De fait, on retrouve à l'intérieur des trois citadelles des éléments objectivement identiques : haro sur l'intelligence et l'esprit critique tellement gênants, kyrielle des interdits régissant en particulier l'alimentation et la vie sexuelle, obsession maladive par voie de conséquence d'un clivage pur et impur, association de la femme à cette impureté et ségrégation à son égard, etc. Toutes mesures au service d'un instinct de mort retourné contre soi. Non seulement le prêtre prétend guérir la brebis malade, explique Nietzsche dans « la Généalogie de la morale » (2e partie), mais en passant, il infecte la plaie.
Quel drôle de calcul que celui qui nous est proposé, s'exclame M. Onfray ! Sous prétexte qu'il faut un jour renoncer au vivant, on nous propose de renoncer tout de suite, au nom d'un idéal fictif. Puisqu'il faudra mourir un jour, retournons contre nous la pulsion de mort, puis contre des autres qui ne partagent pas le même Dieu. Pas vraiment la tasse de thé de l'hédoniste Onfray, qui a rempli vingt ouvrages pour célébrer le plaisir et sa subtilité existentielle.
Difficile pour le croyant de ne pas être comme un boxeur saoulé de coups devant autant d'assauts brillants en si peu de pages. Lui reprochera-t-on sa hargne ? Et quoi de plus facile que de lui faire remarquer la longue cohorte d'horreurs à mettre au crédit des rois, empereurs, dictateurs et autocrates, n'ayant rigoureusement aucun rapport avec Dieu et la foi ! Comment refuser l'apport bienfaisant de valeurs judéo-chrétiennes qui ont changé une vision sauvage de l'Univers ?
Mais c'est mal comprendre ce qu'est une croyance. Croire, c'est rester dans son fauteuil vivifié par une évidence intérieure ; on ne se lève pas pour vérifier, puisqu'on croit. Que répondre à quelqu'un qui affirme qu'il y a de la gelée de framboise derrière la voûte céleste ? Il ne suffit pas de dire qu'il est fou, car, comme le dit Bachelard, « il est extrêmement difficile de montrer qu'un phénomène n'existe pas ».
Ce qui, en revanche, existe bien, c'est l'angoisse liée à la finitude humaine, nos faiblesses, nos maladies, notre irrémédiable solitude.
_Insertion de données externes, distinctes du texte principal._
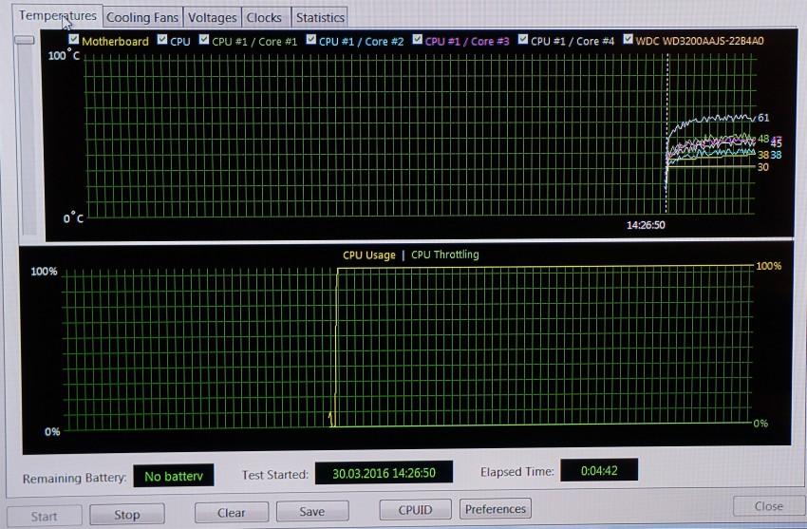Switch to the Cooling Fans tab
The width and height of the screenshot is (807, 529).
point(141,18)
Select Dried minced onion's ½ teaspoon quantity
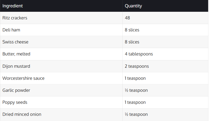Image resolution: width=209 pixels, height=121 pixels. 136,114
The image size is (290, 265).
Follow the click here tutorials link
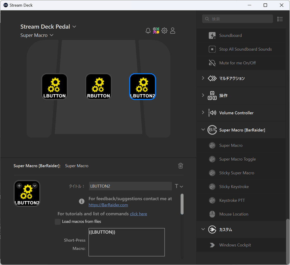(x=138, y=214)
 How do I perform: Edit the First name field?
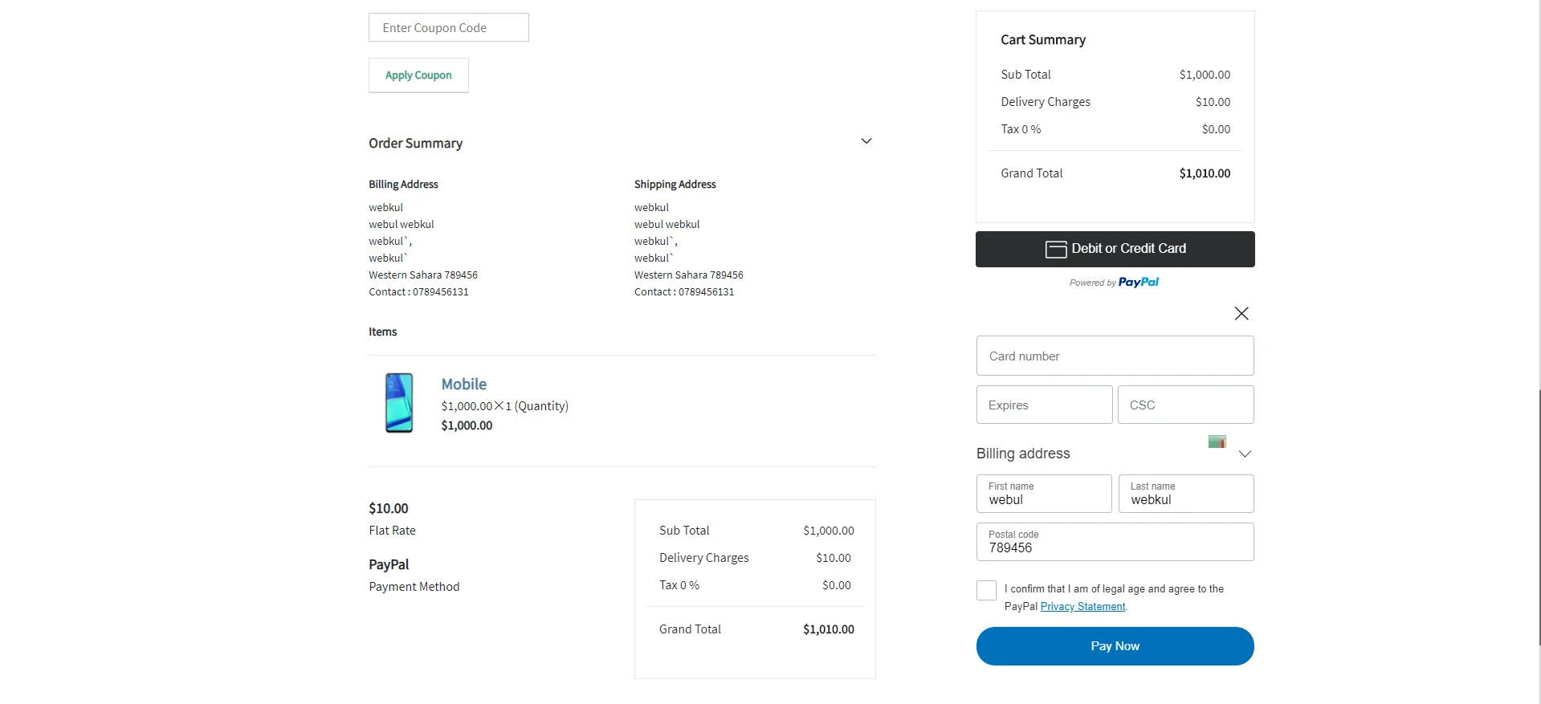click(1044, 494)
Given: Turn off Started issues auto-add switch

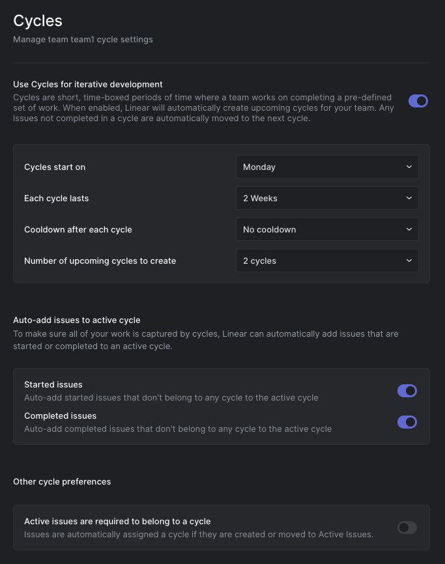Looking at the screenshot, I should point(407,391).
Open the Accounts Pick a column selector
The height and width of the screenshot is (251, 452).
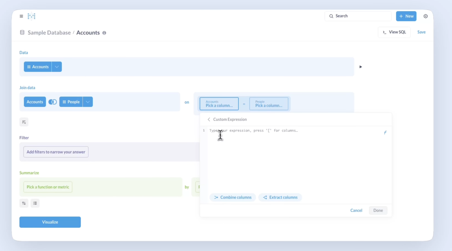tap(219, 104)
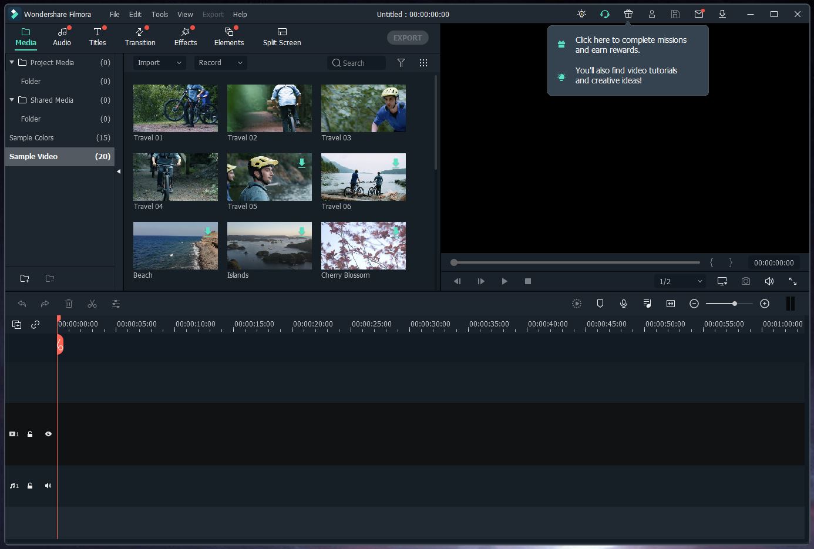Viewport: 814px width, 549px height.
Task: Toggle lock on video track 1
Action: tap(30, 434)
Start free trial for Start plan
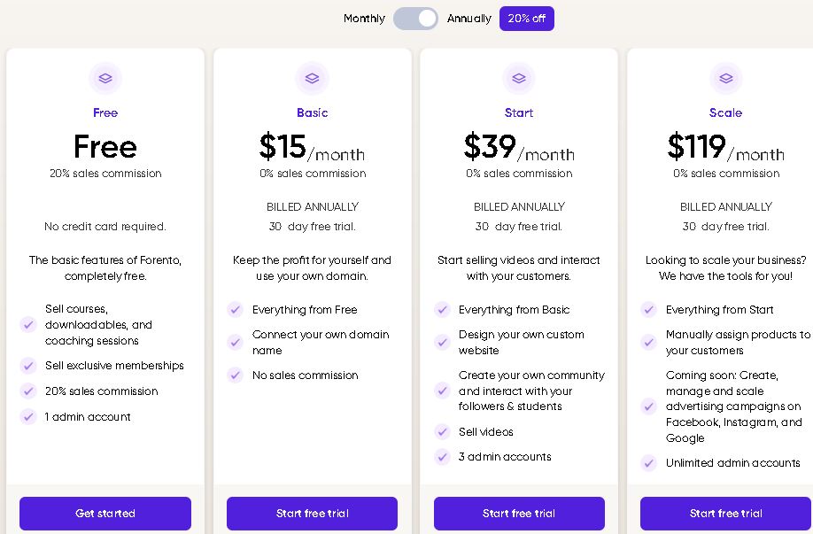The height and width of the screenshot is (534, 813). 519,514
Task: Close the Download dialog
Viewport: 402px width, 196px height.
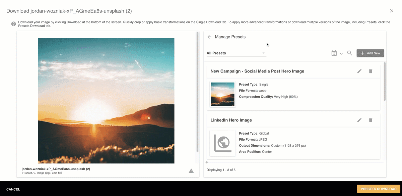Action: point(392,11)
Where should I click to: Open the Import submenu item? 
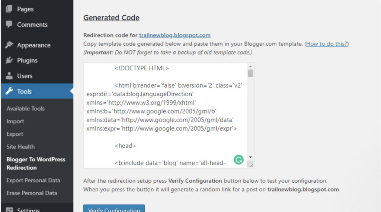[15, 121]
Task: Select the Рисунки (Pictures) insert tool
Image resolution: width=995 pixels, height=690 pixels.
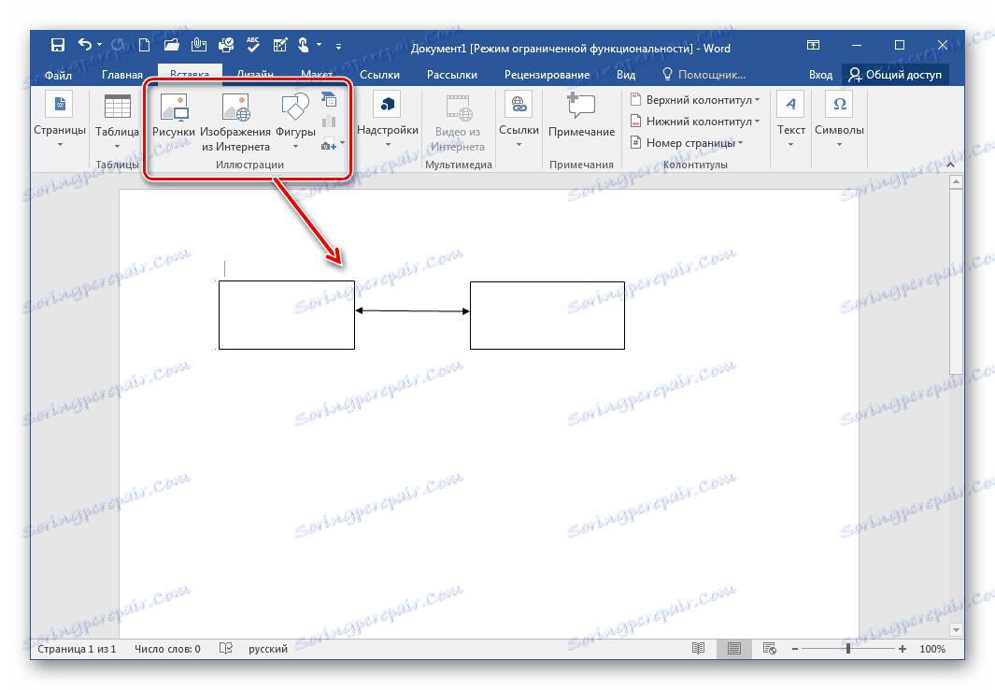Action: [174, 120]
Il n'est pas étonnant que Dieu soit ce solide et éternel vieillard protecteur, qui rassure et qui gronde.
Terminons, comme on a commencé, avec Nietzsche, le polythéiste : les dieux sont morts, « mais ils sont morts 27 de rire en entendant l'un d'entre eux dire qu'il était le seul ».
Grasset, 282 pages, 18,50 euros.
* Déjà, la simple appellation de « Nazaréen » pour signifier « venant de Nazareth » est un non-sens linguistique.